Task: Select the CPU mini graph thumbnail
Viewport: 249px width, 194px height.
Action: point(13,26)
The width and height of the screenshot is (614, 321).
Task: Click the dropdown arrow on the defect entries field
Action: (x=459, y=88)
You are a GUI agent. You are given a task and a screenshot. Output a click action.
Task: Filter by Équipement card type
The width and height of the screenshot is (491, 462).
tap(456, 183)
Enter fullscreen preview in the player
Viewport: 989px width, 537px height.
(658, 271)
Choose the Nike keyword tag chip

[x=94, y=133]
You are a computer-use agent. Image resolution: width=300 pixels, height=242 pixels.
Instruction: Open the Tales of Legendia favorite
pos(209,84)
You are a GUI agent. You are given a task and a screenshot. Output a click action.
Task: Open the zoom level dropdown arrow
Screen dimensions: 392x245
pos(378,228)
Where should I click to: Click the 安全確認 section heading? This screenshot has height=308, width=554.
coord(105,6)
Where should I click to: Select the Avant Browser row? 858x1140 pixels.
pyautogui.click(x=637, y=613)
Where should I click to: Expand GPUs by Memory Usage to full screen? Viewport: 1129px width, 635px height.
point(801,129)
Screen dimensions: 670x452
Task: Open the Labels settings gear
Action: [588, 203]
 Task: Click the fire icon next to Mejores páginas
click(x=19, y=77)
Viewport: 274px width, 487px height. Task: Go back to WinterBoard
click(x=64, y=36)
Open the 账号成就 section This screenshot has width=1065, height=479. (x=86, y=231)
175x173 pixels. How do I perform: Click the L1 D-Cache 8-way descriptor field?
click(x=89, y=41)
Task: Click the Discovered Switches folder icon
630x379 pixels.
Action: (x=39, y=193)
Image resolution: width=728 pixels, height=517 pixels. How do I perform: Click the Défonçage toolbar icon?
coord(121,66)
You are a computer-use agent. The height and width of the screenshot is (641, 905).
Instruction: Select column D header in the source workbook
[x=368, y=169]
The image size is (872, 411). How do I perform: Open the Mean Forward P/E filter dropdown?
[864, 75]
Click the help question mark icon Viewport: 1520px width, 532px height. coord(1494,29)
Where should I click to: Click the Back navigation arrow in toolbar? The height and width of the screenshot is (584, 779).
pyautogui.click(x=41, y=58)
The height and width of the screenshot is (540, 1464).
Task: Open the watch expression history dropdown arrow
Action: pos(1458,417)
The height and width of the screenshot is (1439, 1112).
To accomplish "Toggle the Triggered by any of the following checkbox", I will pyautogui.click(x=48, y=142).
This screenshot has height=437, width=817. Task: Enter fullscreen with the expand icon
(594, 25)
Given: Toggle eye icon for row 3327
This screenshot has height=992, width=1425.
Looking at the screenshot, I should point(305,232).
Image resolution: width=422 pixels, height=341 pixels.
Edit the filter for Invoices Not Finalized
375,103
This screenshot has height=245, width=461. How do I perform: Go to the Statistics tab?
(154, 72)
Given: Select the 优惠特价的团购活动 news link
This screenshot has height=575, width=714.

________________

Action item >> Search the records for the word "computer" and copy every line where it occurs.

Exercise answer >>
You are a computer-use agent. Image resolution: width=300 pixels, height=242 pixels.
You are a computer-use agent. The height and width of the screenshot is (641, 905).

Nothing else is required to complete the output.